瞑想をして余計な思考がこない 集中できる脳にすることと、
対人関係が好転することは、 全く別のプロセスのように思えるのですが……
私たちは1日に6万回の思考をしていると ハーバード大学の研究では言われています。
その思考の80パーセントは、 昨日と全く同じ思考だそう。
思考の80パーセントは、 過去や未来についてなんです。
すでに終わったこと、 もしくは先のことをあれこれ 考えていること、ありますよね。
私たちは「自動運転モード」と 呼んでいるのですが、
そうやって無意識のまま考えている状態で 1日のほとんどを過ごしています。
逆に、目の前にある 「今」この瞬間に集中して 思考を働かせている時間は、 20パーセント以下だと言われています。

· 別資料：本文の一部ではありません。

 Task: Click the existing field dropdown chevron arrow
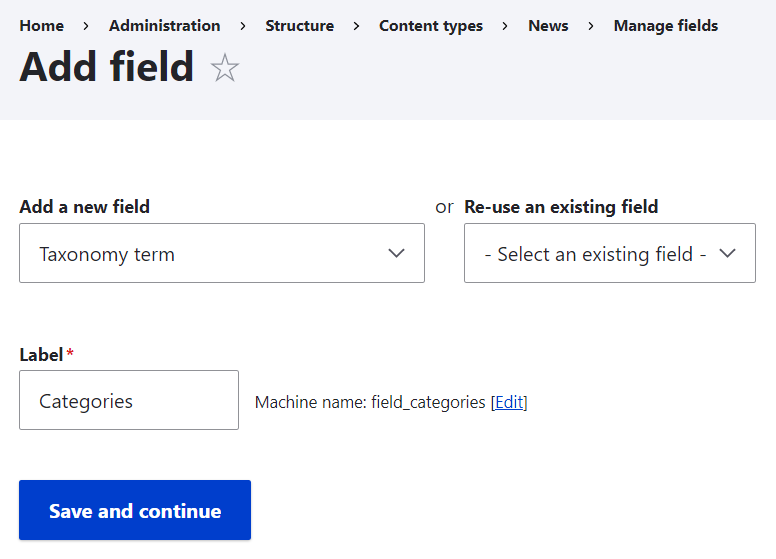(x=728, y=253)
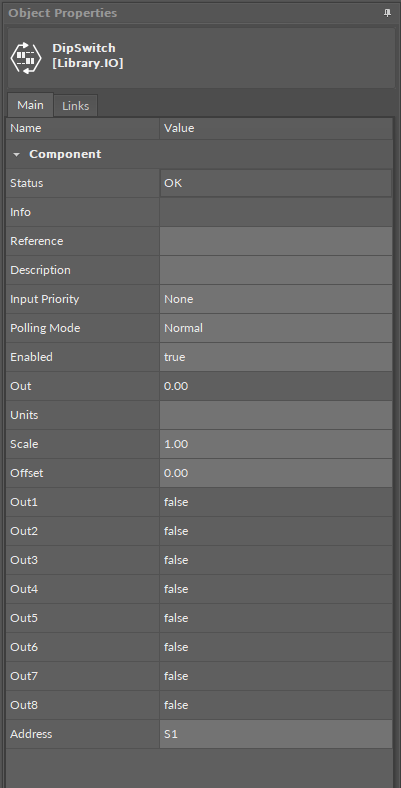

瞑想をして「今」 この瞬間に集中できるようになると、 過去や未来への思考を切り離す 力が養われていきます。
そうすると「すでに終わったことを考える ループに入っていて、
また心が乱されている」とか、 「今自分は怒っている状態なんだ」と、
無意識のうちに出てきてしまう自分の ネガティブな感情に気づけるようになります。
瞑想は、いわば「気づき」のトレーニングなんです。
気づけるようになると、 「目の前の人に対して、 今感情的にイライラしても 何も解決しないから場所を変えよう」とか、
「深呼吸して意識を変えよう」など、 次第にストレスから自分を遠ざける 選択ができるようになっていきます。
瞑想をして、 変えられるのは自分だけ。
他人を変えることはできません。
他者からの言葉や外からの情報など、 外からの刺激に振り回されがちですが、
自分にストレスを与え、 苦しめていた根源が自分の思考のパターンや 捉え方であったことに気づければ、
自ずと仕事や人間関係にも変化が出てきますよ。